The "church battery" is formed along the
ridge on the north side of Sonderborg, which is
crowned by a church. It commands the strait,
but is itself on lower ground than, and
completely at the mercy of, any guns which the
Prussians may plant on Dybbol heights. In
each bastion, formed of earth and fascines, there
are two embrasures, occupied by an eighty-
pounder smooth bore about twenty years old
(Christian the Eighth marked on the trunnion),
and a twelve-pounder rifled field-gun. We
asked an artillery officer how long he thought
they would be able to hold the battery after the
Prussians opened fire upon them, and he replied,
"About eight hours." Like true patriots, these
gallant Danes are resolved to fight to the last in
defence of their country, though they know
well how overpowering are the odds that are
pitted against them.

Although the Prussian work at Sonderborg is
bad enough, yet the same signs of their shameful
cruelty are to be seen all along the shores of
Alsen Sound for a distance of six miles, from
Sonderborg to Ronnehaven. A drive to the
latter place is really like a drive in one of
the richest English counties in lovely spring
weather. There are hedges full of May, with
tall trees rising out of them, the same flowers
by the roadside, corn-fields, and bright green
beech woods. As we drove along, there were
occasional pretty glimpses of the narrow sound,
and the land of Sleswig beyond.
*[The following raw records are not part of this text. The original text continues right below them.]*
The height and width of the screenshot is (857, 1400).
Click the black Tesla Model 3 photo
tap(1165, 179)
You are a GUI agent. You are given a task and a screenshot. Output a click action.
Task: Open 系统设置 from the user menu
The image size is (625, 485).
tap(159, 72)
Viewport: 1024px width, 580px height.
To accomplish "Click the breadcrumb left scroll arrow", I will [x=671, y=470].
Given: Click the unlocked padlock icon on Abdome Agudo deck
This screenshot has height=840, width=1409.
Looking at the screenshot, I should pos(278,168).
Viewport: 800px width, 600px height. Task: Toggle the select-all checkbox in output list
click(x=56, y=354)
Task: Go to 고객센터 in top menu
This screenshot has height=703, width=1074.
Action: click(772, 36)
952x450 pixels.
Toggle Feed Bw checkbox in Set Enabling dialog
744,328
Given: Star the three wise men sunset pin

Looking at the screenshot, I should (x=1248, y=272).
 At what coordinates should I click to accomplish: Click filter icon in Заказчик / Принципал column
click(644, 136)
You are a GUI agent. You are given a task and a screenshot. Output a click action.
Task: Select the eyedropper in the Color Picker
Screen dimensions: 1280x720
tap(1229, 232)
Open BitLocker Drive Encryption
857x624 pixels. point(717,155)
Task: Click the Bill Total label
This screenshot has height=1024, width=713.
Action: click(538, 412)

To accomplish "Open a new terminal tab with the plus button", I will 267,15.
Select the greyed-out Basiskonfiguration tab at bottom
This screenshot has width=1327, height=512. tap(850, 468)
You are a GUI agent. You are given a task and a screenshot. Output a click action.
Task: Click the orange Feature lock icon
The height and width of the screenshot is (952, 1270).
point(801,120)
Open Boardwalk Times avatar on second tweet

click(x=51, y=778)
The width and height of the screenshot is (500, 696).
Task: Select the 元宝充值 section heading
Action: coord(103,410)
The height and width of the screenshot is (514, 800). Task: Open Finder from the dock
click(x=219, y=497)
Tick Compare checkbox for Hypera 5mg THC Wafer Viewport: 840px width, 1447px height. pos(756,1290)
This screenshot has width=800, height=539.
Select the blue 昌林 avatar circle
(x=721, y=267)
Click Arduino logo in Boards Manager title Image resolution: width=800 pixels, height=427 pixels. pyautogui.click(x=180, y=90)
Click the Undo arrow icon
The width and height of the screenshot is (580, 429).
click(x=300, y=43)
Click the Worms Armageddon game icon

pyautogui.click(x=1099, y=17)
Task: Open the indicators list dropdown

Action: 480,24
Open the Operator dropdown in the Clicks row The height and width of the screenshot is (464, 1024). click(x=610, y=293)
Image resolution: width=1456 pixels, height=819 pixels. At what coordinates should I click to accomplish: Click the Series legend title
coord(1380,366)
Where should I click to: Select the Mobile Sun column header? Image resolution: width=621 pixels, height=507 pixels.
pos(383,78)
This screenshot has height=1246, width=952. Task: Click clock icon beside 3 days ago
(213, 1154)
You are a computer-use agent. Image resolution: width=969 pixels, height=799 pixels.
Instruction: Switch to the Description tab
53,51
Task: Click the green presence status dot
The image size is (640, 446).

Then a gable
would come in sight, and just as we expected
to see a prosperous looking farm-house, with
its haystacks and outbuildings, a scene of
horrible desolation would burst upon us. The
house gutted, the walls smashed, outbuildings
burnt, and naked gables standing out against
the sky. Most of the farms we passed in the
neighbourhood of Kjar were in this state; but
destruction on the largest scale had fallen on
the once rich and prosperous farm of Mr. Rosen,
at Ronnehaven. It stands on a hill overlooking
Alsen Sound, and consists of a large house ot
white bricks on granite foundations, with very
extensive farm buildings round two court-yards
in the rear. The machinery and all the
arrangements had been in the most improved
modern style of high farming. Behind the
farm buildings a kitchen garden stretches away
to the skirts of a wood of beech and alder trees,
and in front of the house a large pond was once
full of ducks and geese. The surrounding cornfields
and pastures completed the picturea
scene of prosperous intelligent wealth in the
midst of a lovely rural landscape. Such was
Rosen's farm in 1863. Now it is a mass of
crumbling ruins: no sound is heard, no living
thing is seen. The Prussians poured in a storm
of shell with wanton barbarity, day after day,
until the whole place was reduced to ashes.
Not a shed, not even a dunghill had escaped.
a dead lamb was lying amidst a heap of burnt
straw, with a fragment of shell in its side.
Pieces of the death-dealing iron were lying about
in all directions, both in the buildings and in
the surrounding fields. We examined many of
these fragments, and also a whole shell which
had failed to burst, and we were surprised to
find that, in spite of all the talk about their
artillery, these Prussians are clumsy and
inefficient, even in their own devil's work. The
shells are conical, and bound round with hoops
of iron, apparently intended to keep the outer
coating of lead in its place, for they do not even
know how to attach lead to the iron chemically;
and of course it peels off after leaving the gun
and before the shell bursts, necessarily causing
considerable deflection. We saw this in the
case of the shell which had not burst. The lead
was stripped off in long strips half way down the
side, and projected from the surface of the shell.
Thus they do not effect their ravaging work by
the precision with which a few shells are thrown,
but by pouring great numbers in one direction
during several days, until at last the defenceless
homestead is burnt, or the desired
number of women and little children are torn to
pieces. It is a slight consolation to reflect that
their ghastly and clumsy work costs them about
thirty shillings for each shell that is fired.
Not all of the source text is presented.